# GIVEN RECORDS

— Begin —

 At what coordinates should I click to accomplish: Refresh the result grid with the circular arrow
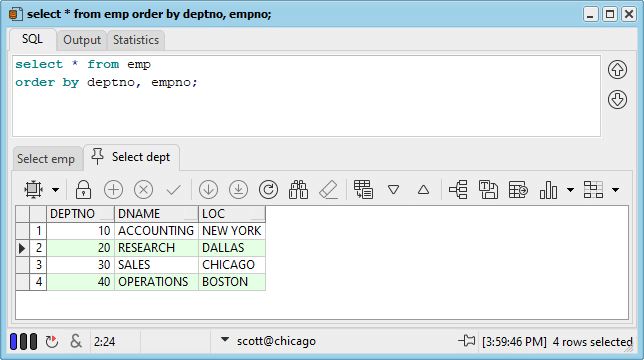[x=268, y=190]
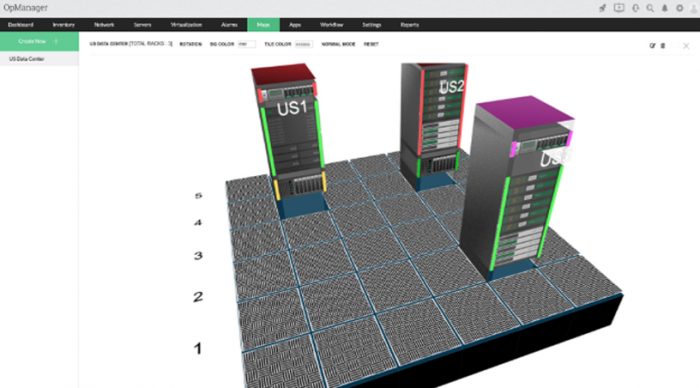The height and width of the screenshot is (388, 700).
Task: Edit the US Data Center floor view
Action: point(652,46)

— End —
— Begin —

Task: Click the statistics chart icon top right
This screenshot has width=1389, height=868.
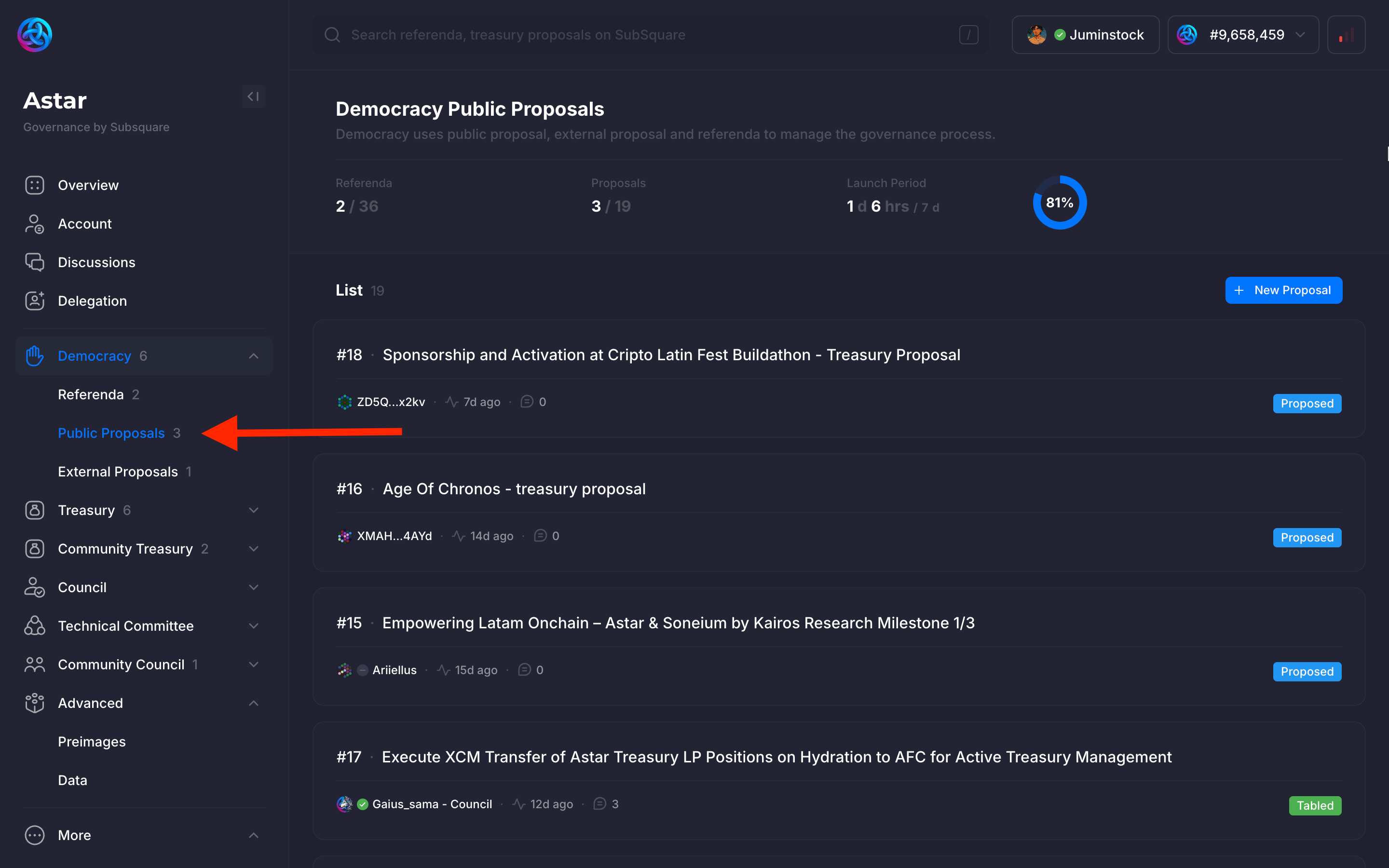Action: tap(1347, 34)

— End —

# GIVEN REQUEST
Lay out the lines of the listing as a numbered list, from the line containing "Task: Click the" through the line containing "Action: tap(1347, 34)", inclusive of both, with blank lines omitted and pictures left out.

# TASK RESPONSE
1. Task: Click the statistics chart icon top right
2. This screenshot has width=1389, height=868.
3. Action: tap(1347, 34)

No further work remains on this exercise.